(Provided information Opens)
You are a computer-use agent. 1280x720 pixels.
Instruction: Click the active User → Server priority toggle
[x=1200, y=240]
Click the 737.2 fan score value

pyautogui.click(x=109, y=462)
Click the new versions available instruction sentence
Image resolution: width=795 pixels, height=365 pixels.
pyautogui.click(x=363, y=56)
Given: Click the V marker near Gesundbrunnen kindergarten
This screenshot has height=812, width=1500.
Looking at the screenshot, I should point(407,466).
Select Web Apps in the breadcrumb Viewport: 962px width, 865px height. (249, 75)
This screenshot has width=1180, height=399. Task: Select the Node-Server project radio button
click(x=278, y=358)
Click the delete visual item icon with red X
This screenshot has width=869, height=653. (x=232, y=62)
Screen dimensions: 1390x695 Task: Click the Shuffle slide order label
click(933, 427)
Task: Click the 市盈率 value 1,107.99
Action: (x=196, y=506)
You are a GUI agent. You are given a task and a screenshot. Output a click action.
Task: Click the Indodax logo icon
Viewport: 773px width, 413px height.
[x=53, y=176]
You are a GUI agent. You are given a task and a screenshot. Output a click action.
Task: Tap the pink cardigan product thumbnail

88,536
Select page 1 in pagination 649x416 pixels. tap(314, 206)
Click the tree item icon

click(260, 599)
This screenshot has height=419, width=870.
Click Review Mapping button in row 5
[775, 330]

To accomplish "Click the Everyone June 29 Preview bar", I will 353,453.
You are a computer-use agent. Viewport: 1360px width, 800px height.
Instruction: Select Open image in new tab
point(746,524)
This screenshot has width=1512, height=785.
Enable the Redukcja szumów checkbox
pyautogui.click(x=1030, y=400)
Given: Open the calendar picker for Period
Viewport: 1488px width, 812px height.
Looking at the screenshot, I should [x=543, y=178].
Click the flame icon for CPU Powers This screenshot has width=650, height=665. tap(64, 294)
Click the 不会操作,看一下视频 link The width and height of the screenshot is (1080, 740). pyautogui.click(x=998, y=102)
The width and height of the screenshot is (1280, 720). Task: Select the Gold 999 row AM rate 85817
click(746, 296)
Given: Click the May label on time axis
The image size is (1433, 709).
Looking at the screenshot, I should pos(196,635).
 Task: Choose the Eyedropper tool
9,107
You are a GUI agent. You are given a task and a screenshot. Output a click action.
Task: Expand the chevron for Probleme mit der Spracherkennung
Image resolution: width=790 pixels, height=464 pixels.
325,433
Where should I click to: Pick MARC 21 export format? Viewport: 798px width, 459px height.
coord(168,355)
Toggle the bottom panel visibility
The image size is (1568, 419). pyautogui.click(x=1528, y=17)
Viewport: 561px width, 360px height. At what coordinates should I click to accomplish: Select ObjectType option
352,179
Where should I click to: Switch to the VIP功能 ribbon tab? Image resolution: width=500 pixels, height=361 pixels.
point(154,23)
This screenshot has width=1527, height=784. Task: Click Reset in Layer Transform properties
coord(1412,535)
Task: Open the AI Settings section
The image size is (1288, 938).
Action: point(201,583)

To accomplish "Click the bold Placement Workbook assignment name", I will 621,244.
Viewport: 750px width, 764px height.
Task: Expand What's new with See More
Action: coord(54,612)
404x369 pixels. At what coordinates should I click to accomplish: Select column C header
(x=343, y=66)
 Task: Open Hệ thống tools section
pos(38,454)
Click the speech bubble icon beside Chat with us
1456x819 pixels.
(Provided information Closes)
**What to produce**:
Look above for the line holding "Click Review Mapping button in row 5". Print it and every line after it, exactly, through the line holding "Task: Open the AI Settings section".

**Worked solution**:
Click Review Mapping button in row 5
[775, 330]

To accomplish "Click the Everyone June 29 Preview bar", I will 353,453.
You are a computer-use agent. Viewport: 1360px width, 800px height.
Instruction: Select Open image in new tab
point(746,524)
This screenshot has width=1512, height=785.
Enable the Redukcja szumów checkbox
pyautogui.click(x=1030, y=400)
Given: Open the calendar picker for Period
Viewport: 1488px width, 812px height.
Looking at the screenshot, I should [x=543, y=178].
Click the flame icon for CPU Powers This screenshot has width=650, height=665. tap(64, 294)
Click the 不会操作,看一下视频 link The width and height of the screenshot is (1080, 740). pyautogui.click(x=998, y=102)
The width and height of the screenshot is (1280, 720). Task: Select the Gold 999 row AM rate 85817
click(746, 296)
Given: Click the May label on time axis
The image size is (1433, 709).
Looking at the screenshot, I should pos(196,635).
 Task: Choose the Eyedropper tool
9,107
You are a GUI agent. You are given a task and a screenshot. Output a click action.
Task: Expand the chevron for Probleme mit der Spracherkennung
Image resolution: width=790 pixels, height=464 pixels.
325,433
Where should I click to: Pick MARC 21 export format? Viewport: 798px width, 459px height.
coord(168,355)
Toggle the bottom panel visibility
The image size is (1568, 419). pyautogui.click(x=1528, y=17)
Viewport: 561px width, 360px height. At what coordinates should I click to accomplish: Select ObjectType option
352,179
Where should I click to: Switch to the VIP功能 ribbon tab? Image resolution: width=500 pixels, height=361 pixels.
point(154,23)
This screenshot has width=1527, height=784. Task: Click Reset in Layer Transform properties
coord(1412,535)
Task: Open the AI Settings section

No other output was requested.